*** Record extracts Section Begins ***

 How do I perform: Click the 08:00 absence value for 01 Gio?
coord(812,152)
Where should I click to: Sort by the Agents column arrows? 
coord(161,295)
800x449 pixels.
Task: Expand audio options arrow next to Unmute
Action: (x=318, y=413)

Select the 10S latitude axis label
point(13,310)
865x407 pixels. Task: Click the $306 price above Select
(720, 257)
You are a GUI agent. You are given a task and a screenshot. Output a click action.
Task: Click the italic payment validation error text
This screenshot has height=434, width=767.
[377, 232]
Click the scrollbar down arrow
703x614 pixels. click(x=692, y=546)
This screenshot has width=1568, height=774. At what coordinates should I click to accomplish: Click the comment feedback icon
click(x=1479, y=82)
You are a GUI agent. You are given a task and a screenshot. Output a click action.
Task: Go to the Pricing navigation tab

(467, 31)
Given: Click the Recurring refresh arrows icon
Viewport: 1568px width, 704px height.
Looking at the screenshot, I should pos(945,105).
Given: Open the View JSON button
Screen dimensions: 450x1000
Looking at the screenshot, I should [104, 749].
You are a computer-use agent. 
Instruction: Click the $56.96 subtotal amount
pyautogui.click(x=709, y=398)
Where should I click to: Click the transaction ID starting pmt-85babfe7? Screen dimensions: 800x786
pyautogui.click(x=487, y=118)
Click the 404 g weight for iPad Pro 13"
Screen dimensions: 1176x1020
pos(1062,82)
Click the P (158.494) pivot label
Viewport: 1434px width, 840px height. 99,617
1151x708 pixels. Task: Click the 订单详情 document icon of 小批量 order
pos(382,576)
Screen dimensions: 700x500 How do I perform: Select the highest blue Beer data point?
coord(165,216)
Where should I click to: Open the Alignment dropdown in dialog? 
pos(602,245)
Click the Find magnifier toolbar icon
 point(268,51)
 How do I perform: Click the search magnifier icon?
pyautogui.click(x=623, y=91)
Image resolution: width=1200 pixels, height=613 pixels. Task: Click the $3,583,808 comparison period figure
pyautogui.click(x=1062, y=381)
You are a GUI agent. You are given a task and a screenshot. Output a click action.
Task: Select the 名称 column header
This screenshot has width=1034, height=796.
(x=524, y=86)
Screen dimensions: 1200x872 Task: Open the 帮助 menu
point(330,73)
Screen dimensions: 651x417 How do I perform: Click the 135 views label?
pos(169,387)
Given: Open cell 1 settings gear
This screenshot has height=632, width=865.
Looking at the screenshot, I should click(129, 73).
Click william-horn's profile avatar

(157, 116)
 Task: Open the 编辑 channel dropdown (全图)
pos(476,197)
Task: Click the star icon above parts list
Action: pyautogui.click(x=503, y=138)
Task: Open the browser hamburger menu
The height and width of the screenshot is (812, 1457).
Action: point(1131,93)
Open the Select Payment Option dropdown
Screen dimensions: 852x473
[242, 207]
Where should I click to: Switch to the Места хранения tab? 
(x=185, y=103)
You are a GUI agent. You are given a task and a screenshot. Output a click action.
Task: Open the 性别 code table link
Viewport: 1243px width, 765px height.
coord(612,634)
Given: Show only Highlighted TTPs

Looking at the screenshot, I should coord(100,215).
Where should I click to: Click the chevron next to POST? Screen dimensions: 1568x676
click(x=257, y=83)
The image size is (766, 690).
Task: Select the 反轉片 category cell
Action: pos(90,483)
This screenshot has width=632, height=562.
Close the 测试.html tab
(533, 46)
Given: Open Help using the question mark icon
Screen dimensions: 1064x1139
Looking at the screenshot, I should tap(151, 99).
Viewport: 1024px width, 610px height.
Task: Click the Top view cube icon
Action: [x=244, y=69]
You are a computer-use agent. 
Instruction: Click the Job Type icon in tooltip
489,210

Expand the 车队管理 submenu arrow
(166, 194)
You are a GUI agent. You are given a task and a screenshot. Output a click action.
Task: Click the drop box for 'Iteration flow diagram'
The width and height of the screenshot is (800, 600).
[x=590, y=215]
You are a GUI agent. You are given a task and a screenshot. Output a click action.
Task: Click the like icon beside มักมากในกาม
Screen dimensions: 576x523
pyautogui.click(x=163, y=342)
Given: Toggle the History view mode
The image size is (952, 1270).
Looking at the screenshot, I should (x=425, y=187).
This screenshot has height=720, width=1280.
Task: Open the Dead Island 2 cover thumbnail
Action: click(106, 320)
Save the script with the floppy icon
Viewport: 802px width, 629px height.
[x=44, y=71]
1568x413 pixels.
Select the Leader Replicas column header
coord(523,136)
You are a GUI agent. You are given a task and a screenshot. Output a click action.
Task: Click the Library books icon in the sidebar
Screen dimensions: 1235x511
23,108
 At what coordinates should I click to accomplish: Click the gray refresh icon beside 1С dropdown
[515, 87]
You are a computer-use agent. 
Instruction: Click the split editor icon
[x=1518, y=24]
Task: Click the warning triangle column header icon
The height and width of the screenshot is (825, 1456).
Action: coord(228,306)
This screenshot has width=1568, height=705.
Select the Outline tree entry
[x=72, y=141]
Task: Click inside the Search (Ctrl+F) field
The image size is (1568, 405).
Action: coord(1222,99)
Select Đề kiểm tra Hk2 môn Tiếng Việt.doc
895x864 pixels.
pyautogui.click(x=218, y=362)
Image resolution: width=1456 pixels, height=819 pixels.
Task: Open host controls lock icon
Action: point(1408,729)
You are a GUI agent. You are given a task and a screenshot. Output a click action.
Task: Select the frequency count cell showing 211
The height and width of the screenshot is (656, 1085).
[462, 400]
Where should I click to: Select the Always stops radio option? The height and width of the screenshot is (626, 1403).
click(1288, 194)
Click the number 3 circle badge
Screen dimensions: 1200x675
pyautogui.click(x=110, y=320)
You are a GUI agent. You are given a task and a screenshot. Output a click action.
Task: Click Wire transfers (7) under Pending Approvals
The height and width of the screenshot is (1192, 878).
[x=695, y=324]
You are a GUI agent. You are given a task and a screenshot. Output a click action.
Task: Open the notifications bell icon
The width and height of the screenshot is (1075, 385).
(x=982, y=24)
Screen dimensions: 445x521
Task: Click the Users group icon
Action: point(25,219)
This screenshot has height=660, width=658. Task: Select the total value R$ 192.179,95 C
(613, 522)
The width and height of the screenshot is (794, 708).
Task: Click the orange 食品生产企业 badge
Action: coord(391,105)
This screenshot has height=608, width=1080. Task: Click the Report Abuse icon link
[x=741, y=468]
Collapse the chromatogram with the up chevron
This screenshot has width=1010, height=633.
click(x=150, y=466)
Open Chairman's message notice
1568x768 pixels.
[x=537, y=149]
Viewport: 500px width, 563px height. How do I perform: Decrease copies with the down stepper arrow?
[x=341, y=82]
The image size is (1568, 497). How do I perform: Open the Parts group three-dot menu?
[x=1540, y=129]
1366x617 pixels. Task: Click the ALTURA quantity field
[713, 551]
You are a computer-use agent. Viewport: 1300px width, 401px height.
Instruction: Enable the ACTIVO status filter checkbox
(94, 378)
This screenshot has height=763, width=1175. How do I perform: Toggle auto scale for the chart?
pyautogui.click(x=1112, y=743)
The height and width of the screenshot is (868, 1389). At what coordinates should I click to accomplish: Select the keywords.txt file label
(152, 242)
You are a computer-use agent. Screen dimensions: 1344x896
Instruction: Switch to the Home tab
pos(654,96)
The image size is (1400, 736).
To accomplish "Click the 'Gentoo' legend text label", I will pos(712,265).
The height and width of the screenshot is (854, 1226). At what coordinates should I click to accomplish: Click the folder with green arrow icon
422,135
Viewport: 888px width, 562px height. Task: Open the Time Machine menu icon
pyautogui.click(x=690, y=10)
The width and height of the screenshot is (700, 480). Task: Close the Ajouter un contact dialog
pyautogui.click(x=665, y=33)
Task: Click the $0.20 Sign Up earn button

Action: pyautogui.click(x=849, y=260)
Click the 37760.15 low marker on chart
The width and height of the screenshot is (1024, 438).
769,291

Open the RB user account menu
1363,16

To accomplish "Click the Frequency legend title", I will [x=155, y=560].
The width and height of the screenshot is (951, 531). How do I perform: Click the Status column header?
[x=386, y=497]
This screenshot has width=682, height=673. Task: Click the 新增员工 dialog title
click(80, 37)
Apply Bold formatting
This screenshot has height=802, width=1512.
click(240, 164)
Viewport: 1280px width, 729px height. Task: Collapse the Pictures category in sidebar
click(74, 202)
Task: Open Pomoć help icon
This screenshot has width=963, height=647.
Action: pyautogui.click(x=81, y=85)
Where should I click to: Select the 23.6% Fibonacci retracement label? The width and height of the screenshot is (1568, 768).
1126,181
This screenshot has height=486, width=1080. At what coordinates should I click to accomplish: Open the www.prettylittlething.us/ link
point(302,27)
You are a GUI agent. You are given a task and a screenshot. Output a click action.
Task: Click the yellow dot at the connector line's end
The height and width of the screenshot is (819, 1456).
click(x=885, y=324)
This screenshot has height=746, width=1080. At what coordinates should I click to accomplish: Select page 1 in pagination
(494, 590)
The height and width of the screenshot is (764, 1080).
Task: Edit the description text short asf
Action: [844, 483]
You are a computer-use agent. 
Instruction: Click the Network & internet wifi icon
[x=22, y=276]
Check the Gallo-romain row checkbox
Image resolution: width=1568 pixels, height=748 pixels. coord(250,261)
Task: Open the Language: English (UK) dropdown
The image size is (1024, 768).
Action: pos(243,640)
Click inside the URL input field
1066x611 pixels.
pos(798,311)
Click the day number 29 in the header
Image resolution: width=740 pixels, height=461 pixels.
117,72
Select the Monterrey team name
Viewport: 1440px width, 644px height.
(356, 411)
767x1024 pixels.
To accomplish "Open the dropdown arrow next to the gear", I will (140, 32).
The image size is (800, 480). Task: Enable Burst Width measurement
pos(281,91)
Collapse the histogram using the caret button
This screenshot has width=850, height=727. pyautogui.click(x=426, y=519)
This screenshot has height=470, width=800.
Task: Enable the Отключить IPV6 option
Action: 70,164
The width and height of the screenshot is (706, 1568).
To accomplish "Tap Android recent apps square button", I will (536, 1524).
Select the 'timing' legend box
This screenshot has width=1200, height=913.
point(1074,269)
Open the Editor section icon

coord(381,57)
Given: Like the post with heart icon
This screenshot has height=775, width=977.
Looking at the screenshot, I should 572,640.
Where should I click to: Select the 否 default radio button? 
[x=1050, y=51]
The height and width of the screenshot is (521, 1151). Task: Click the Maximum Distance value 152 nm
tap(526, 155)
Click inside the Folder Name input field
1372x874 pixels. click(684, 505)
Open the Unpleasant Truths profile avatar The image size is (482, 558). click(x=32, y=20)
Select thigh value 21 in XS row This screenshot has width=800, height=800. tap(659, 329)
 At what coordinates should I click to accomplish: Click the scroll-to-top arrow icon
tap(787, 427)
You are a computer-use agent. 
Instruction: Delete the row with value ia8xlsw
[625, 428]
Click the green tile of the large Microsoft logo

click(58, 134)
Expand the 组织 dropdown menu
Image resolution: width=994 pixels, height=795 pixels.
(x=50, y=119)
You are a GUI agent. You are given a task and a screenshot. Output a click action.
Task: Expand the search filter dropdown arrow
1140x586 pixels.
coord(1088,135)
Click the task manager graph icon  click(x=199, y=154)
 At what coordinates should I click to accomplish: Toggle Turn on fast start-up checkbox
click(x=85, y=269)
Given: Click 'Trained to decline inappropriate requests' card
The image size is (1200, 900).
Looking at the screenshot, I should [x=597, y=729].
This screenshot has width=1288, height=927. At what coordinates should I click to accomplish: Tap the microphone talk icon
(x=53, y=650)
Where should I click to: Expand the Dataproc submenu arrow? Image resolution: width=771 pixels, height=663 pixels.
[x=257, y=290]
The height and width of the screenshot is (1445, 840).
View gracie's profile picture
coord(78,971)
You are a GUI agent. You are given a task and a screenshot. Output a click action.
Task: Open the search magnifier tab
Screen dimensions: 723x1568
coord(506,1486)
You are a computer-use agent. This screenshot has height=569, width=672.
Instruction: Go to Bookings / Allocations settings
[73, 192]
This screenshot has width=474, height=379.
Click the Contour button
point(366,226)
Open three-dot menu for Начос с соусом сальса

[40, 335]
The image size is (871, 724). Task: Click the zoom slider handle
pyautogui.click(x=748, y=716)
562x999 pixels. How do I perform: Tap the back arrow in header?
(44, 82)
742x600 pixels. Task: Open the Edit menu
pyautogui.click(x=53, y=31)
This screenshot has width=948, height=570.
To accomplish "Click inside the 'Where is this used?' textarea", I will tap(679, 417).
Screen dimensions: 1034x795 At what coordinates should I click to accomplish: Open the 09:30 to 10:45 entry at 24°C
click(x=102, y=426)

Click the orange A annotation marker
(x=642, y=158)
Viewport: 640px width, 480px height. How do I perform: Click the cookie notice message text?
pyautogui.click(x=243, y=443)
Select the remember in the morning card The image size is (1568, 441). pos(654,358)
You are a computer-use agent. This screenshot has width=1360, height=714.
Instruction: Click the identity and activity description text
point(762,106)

*** Record extracts Section Ends ***

■ Exercise details:
Across the records, count the lines that contain the word "card" and give that figure alone.

■ Task response:
2